Le rouge de l'alerte inonde la salle, transformant le gel de l'incubateur en une poche de plasma sombre. Sur le cadran holographique, les chiffres défilent : encore trois minutes. Trois minutes avant que les tissus de Lixandre ne soient totalement soudés. Trois minutes de trop.
« Ils arrivent », souffle Melody, ses doigts volant sur une console de maintenance qu'elle a forcée. « Je vais surcharger les serveurs de la Cité. Si je crée une anomalie de masse dans le quartier financier, les sentinelles hésiteront. Je vais inonder le réseau de fausses signatures humaines. »
Elle ferme les yeux, son visage se crispant sous l'effort de la connexion neuronale. Elle est en train de livrer une guerre invisible pour nous offrir un sursis.
7-Alpha-92 s'approche de moi. Son calme est terrifiant au milieu de ce chaos sonore.

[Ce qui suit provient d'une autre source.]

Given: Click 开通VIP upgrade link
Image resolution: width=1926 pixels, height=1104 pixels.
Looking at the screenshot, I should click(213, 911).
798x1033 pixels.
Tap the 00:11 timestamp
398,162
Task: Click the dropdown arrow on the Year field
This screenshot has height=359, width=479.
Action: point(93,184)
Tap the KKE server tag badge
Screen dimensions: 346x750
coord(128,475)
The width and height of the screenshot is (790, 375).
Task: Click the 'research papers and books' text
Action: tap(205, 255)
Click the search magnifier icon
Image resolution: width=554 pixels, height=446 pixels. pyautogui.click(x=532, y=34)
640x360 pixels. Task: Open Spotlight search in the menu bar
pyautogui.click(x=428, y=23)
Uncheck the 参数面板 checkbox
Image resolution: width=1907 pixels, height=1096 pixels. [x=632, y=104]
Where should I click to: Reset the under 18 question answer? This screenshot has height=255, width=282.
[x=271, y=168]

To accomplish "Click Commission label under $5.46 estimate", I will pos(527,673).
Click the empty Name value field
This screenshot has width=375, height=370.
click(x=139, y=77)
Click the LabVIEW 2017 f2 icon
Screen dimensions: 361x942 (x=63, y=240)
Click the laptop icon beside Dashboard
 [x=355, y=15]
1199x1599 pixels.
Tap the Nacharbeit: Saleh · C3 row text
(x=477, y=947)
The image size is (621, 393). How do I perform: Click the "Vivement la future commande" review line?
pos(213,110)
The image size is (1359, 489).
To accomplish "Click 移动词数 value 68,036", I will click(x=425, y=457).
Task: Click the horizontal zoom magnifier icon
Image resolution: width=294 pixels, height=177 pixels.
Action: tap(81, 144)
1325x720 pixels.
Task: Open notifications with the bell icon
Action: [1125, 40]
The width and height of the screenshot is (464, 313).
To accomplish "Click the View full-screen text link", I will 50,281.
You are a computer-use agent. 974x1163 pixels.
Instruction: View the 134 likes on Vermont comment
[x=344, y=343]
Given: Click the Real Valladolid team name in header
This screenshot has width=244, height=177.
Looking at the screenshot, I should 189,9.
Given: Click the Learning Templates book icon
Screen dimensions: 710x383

« Je vais sortir et intercepter l'escouade. En tant que superviseur de ce secteur, je peux invoquer un protocole de quarantaine pour contamination chimique. Ils ne pourront pas entrer de force sans une autorisation de palier 9. Cela vous donnera les cent quatre-vingts secondes nécessaires. »
Il glisse sa main dans une fente de sa tunique et en sort un petit disque d'argent brossé, gravé de runes lumineuses. Il me le tend.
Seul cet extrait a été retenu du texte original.